Higher education today is a highly competitive industry facing technology-driven disruption. Staff, faculty, and students have higher expectations for availability, flexibility, and speed, and these clash with IT budget constraints, legacy infrastructure, and a patchwork of often-siloed applications and lines of business.
Houston Community College (HCC), an open-admission public institution of higher education serving nearly 70,000 students across 21 locations in the greater Houston area, has chosen to face these challenges head-on.
HCC’s IT team concluded that migrating the college’s infrastructure to the cloud was the best approach to supporting its goals well into the future, explains Bill Carter, Vice Chancellor of Information Technology. Cloud computing offers educational institutions like HCC a unified, ubiquitous platform on which to run its administrative and research applications along with essentially unlimited computing power and storage.
As a first step in its cloud journey, HCC chose to deploy two Oracle SuperCluster systems. Based on Oracle’s newest SPARC T5-8 servers, the integrated solution provides the scalability, reliability, and security of Oracle Solaris; the optimized database performance of Oracle Exadata storage; and the accelerated middleware processing of Oracle Exalogic Elastic Cloud—all of which are deployed, managed, and serviced as a single engineered system. Because SuperCluster uses the same systems and data structure as the Oracle Public Cloud, HCC is able to “move and improve” applications onto the cloud at will as well as seamlessly leverage the cloud for data storage and backup.
“What we were able to do is work with Oracle to engineer two systems that would replace 70 pieces of hardware, reducing the time and effort required to patch, to run the systems,” Carter says. He adds that the consolidation allowed his team to load all the college’s databases into the memory of a single system to dramatically reduce the time it takes to service student needs.
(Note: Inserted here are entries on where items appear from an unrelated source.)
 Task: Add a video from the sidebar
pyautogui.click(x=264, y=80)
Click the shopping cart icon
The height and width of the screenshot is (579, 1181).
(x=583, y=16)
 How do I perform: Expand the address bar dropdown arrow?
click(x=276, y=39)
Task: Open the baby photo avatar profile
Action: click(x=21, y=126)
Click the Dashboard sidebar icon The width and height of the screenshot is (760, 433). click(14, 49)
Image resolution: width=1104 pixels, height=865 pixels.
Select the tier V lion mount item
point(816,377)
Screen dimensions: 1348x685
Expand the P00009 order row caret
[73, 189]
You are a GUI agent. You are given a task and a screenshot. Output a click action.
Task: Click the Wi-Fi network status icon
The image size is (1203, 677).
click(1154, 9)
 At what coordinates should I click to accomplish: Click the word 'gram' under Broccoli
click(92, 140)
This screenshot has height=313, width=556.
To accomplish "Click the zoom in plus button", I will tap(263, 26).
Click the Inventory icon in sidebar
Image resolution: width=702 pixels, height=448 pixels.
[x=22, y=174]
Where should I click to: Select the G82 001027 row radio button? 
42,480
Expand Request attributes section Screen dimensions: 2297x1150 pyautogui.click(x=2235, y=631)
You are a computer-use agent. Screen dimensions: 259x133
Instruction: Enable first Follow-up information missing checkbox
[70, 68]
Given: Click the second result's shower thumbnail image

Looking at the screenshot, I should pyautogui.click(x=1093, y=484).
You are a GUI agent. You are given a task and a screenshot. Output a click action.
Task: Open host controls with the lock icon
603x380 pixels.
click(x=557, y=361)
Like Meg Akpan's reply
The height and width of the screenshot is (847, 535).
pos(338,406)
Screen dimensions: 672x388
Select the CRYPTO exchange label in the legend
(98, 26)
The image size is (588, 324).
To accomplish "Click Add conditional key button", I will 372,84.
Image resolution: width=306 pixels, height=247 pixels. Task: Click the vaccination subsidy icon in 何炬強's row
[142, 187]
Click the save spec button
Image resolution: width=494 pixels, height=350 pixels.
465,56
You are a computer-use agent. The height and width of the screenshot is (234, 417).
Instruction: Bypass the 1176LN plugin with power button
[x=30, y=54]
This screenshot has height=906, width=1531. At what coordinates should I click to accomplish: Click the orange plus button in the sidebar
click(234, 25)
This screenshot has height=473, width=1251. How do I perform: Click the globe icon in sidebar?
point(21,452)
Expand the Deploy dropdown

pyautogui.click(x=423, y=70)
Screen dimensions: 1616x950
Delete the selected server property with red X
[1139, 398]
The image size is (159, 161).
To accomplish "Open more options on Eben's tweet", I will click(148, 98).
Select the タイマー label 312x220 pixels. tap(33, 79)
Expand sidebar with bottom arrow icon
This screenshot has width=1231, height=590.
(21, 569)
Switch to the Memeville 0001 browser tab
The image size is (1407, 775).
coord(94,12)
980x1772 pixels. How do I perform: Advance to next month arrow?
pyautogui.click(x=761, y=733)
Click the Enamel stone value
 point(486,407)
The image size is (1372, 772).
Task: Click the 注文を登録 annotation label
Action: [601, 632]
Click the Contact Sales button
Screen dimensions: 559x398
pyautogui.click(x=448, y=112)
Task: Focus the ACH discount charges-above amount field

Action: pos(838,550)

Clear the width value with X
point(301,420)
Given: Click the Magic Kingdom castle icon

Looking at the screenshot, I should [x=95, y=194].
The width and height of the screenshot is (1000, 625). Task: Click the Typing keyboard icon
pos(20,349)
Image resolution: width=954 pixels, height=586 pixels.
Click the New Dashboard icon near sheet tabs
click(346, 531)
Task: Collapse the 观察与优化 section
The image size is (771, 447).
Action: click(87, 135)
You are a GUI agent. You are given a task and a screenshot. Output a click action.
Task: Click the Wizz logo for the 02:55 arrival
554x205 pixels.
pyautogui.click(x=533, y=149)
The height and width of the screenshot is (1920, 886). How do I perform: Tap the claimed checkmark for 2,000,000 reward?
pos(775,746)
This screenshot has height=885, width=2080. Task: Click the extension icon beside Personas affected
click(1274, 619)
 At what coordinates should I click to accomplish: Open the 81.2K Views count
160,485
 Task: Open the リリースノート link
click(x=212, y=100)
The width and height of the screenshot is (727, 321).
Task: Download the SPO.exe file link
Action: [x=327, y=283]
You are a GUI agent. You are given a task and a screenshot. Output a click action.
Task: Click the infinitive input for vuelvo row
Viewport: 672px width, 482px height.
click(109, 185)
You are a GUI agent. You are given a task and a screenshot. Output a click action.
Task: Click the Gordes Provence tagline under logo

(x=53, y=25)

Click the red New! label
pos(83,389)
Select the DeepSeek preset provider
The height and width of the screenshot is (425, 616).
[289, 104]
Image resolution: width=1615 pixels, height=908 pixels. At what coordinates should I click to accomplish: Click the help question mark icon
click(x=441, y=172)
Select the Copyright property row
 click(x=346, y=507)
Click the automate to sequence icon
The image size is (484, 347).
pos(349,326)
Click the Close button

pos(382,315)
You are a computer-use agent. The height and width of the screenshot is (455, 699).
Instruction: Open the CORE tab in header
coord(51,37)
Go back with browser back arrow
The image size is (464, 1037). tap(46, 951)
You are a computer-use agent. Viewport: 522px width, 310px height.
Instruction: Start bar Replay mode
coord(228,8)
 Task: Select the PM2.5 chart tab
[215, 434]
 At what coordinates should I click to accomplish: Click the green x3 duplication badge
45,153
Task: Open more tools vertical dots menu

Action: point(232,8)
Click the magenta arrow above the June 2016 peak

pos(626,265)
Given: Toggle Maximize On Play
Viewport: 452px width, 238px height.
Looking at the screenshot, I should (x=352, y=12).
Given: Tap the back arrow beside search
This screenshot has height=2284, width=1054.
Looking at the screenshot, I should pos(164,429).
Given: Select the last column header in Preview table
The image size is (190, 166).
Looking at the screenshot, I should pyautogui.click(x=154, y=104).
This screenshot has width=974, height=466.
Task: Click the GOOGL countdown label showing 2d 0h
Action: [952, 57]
Another problem that many educational institutions face is application and server sprawl. Individual departments, schools, and programs grow impatient with the centralized IT model and purchase their own solutions, resulting in multiple overlapping applications across the organization—sometimes even multiple instances of the same application. This inevitably leads to server spread, rendering infrastructure complex and costly to maintain. Cloud solutions, by contrast, provide a single standardized and highly scalable IT infrastructure upon which to deploy any application that individual business units require—all easily maintained by a central IT department. Cloud-ready engineered systems are an essential first step toward this standardization. Without it, an organization risks simply transferring application sprawl from its own infrastructure to the cloud.
Once an educational organization has a toehold in the cloud, thanks to cloud-ready infrastructure it can reap cost savings by shifting from a CapEx model to an OpEx one. It also gains the ability to scale capacity on demand, bursting workloads to the cloud, or leveraging cloud storage to seamlessly back up and archive data while enhancing data governance.
HCC is currently in the process of moving its PeopleSoft Finance, PeopleSoft HR, PeopleSoft Campus Solutions and Oracle BI/Data Warehouses to the Superclusters which will integrate well with the LMS, Bookstore and library applications already in the Cloud. Carter expects to see a large performance boost with the college’s highly complex class scheduling processes and is considering which services to consolidate next.
Another possibility is the adoption of Oracle Student Cloud. “Oracle Student Cloud may be our next step as we move forward into our cloud-first strategy,” he says, noting that student financial planning, which is subject to numerous rules and regulations, would benefit from Student Cloud’s advanced capabilities.
Cloud-ready engineered systems like SuperCluster allow organizations to do more with fewer IT resources. In a standard infrastructure model, an organization would require multiple experts, such as systems administrators, storage administrators, network administrators, and database administrators. With cloud-ready engineered systems, a smaller, cross-trained staff can better manage a consolidated system and, eventually, cloud vendors as their strategy progresses.
Preparing IT teams for these new roles will be a crucial challenge for managers. Ensuring that operations teams understand how to navigate these changes effectively is key to a successful transition. “The hardest part about any change is dealing with people who have been in an institution a long time, making sure they feel value in what they're doing,” Carter explains, adding that his goal is to transition his staff from programming, development, and systems work to a functional end-user support role.
The journey, which has begun with on-premises cloud-ready infrastructure, will continue on into the cloud itself. “As I am moving forward, I know that in 2020 I will be taking a look at how I am going to move all of my systems to the cloud and start the planning process,” he concludes. By leveraging SuperCluster on premises for a private cloud, HCC can ease into its transition to the public cloud, allowing the organization to refocus IT priorities away from keeping the lights on and toward making the student experience better through technology.